Futbol kamuoyu Josef’i yere göğe sığdıramıyor. Ben de onun futbolundan hiçbir şey anlamıyorum. Her ayağına aldığı topu geriye ve yana oynamayla kendini göstermeye çalışıyor, asla da yeterli olmuyor. Mehmet Topal da pek farklı değil. Beşiktaş karşısındaki Fenerbahçe kanat akınları yoksunu gözükürken hiç de etkili olmadı. İleride tek başına Fernandao kenar topları gelmediği için gol pozisyonları bulamadı. Bu kadar yetersiz bir Fenerbahçe karşısındaki Beşiktaş paslı oyununu fazlasıyla sergilerken, Quaresma da bireysel yetenekleriyle atmış olduğu iki şık golle maçın adamı oldu.
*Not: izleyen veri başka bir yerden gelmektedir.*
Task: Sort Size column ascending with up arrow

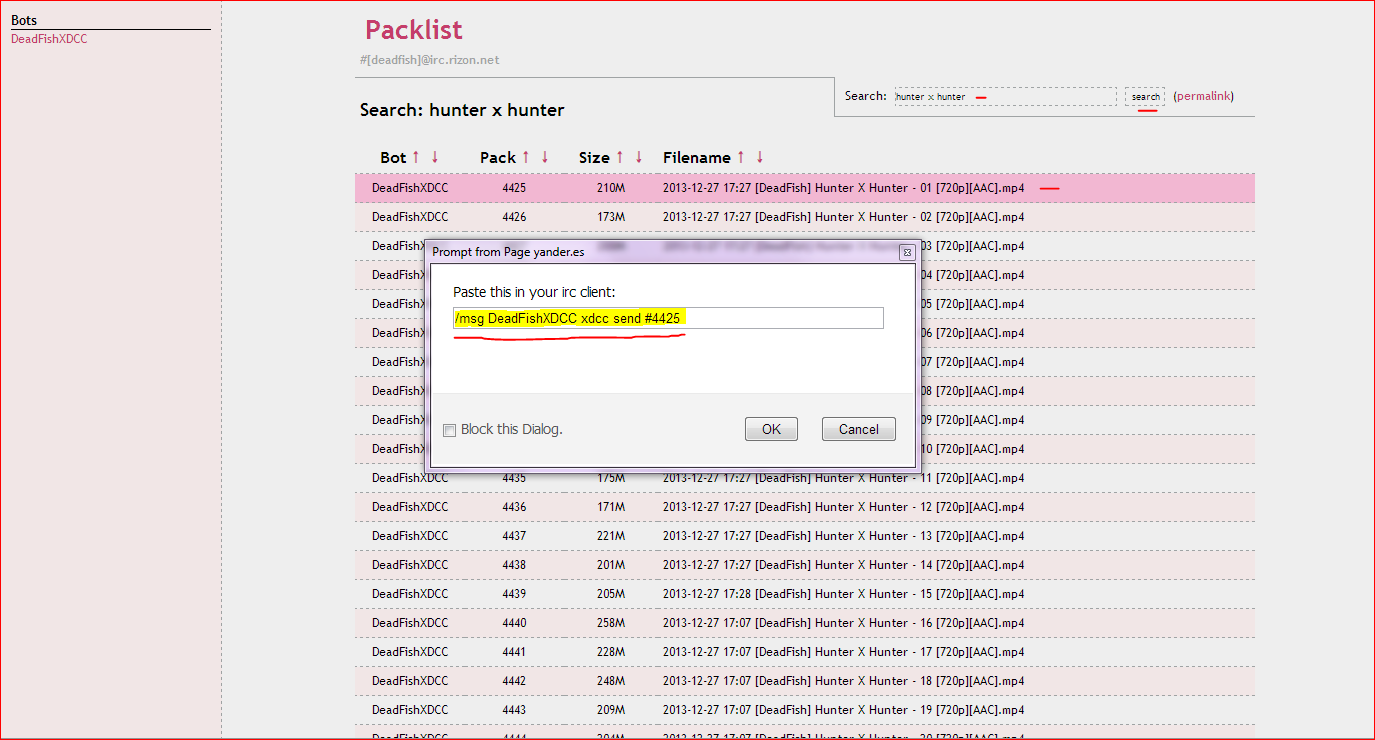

Fenerbahçe ise kötünün kötüsü futbolculardan oluşurken, Kocaman da kenarda çaresiz kaldı.

Yarın oynanacak kupa maçında ise Fenerbahçe aynı futbolu sergilerse Beşiktaş’ın galibiyeti kaçınılmaz olur. Derbi maçları öncesi sonuçlar belli değildir. Ama Beşiktaş futbolcu yapısı olarak bana göre Fenerbahçe’den üç gömlek daha üstün. Kısacası bu maçta Fenerbahçe’den hiç ümidim yok. Gerekçe olarak da iyi takım görüntüsü içinde hiç değil. Demek ki, Medipol Başakşehir karşısında beğendiğimiz galip gelen Fenerbahçe koskoca bir yalanmış. Eğer sen Başakşehir karşısındaki futbolunu sergileyemezsen Beşiktaş önünde yerle bir olmaya mahkum kalırsın.